Photo courtesy of Enid Alvarez / Office of the Bronx District Attorney
Bronx District Attorney Darcel D. Clark announced Wednesday, March 4, that the operator of a Bronx home daycare center and her husband were each sentenced to 25 years to life in prison by Bronx Supreme Court Justice Margaret Clancy for the accidental death due to fentanyl poisoning of 22-month-old Nicholas Feliz Domenici on Sept. 15, 2023, and for the exposure of three other children to fentanyl who survived the poisoning.
As reported, Grei Mendez, 38, the daycare operator and Felix Herrera Garcia, 37, her husband, both of 2705 Morris Avenue, The Bronx, were found guilty on a State charge of second-degree murder (depraved indifference to human life) on Nov. 21, 2025. Additionally, Mendez was found guilty of the State charge of first-degree assault and Herrera Garcia was found guilty of the State charge of second-degree assault on the same date. Both had previously pleaded guilty in federal court on separate federal charges relating to the incident. Read more here.
“A beautiful little boy died and three children aged eight months to two years became seriously ill from fentanyl poisoning,” Clark said on Wednesday after the sentencing. “These babies were shields to protect a narcotics operation. Grei Mendez and her husband, Felix Herrera Garcia showed such depravity that they hid fentanyl under the floor where the children took naps. Little Nicholas paid with his life for their greed; now Mendez and Garcia will spend the rest of their days in prison.”

**Complete the following**.
#1 Answer these about the article on the Bronx daycare sentencing:
(a) Which judge handed down the sentences?
(b) At what address did Mendez and Herrera Garcia both live?
(c) According to Clark, where was the fentanyl hidden?
#2 Write out everything in the article on the Bronx daycare sentencing from "As reported, Grei" down to "Read more here.".
The records have nothing to do with this.

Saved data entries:

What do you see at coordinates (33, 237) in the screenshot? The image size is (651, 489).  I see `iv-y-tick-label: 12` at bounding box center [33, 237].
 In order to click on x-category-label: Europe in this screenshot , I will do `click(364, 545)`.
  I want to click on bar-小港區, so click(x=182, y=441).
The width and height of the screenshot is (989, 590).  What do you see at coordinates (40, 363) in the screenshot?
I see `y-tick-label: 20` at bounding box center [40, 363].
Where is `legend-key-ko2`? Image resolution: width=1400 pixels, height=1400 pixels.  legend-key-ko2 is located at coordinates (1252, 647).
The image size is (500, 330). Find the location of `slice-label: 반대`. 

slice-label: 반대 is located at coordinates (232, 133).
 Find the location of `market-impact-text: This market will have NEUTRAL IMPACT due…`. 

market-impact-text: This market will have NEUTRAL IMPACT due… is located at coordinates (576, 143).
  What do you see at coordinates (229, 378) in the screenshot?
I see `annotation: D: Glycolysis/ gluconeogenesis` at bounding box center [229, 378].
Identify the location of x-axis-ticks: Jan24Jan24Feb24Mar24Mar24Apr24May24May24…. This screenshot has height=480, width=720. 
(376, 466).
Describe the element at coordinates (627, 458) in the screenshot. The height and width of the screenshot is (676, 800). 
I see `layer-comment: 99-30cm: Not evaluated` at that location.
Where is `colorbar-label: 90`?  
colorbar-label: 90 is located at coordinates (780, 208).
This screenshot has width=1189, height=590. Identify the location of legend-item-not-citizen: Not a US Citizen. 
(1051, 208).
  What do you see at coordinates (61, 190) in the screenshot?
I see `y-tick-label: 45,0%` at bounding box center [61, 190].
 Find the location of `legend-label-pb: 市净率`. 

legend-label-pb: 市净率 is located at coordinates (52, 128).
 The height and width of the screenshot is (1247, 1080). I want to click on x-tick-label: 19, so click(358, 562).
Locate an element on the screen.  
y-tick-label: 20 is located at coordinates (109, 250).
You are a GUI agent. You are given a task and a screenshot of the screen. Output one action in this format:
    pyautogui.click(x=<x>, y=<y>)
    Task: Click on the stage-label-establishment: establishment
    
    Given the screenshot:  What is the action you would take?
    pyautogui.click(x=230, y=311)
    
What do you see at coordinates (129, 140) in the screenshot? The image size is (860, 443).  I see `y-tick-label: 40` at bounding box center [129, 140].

**Answers to the exercise**.
#1
(a) Bronx Supreme Court Justice Margaret Clancy
(b) 2705 Morris Avenue, The Bronx
(c) Under the floor where the children took naps

#2
As reported, Grei Mendez, 38, the daycare operator and Felix Herrera Garcia, 37, her husband, both of 2705 Morris Avenue, The Bronx, were found guilty on a State charge of second-degree murder (depraved indifference to human life) on Nov. 21, 2025. Additionally, Mendez was found guilty of the State charge of first-degree assault and Herrera Garcia was found guilty of the State charge of second-degree assault on the same date. Both had previously pleaded guilty in federal court on separate federal charges relating to the incident. Read more here.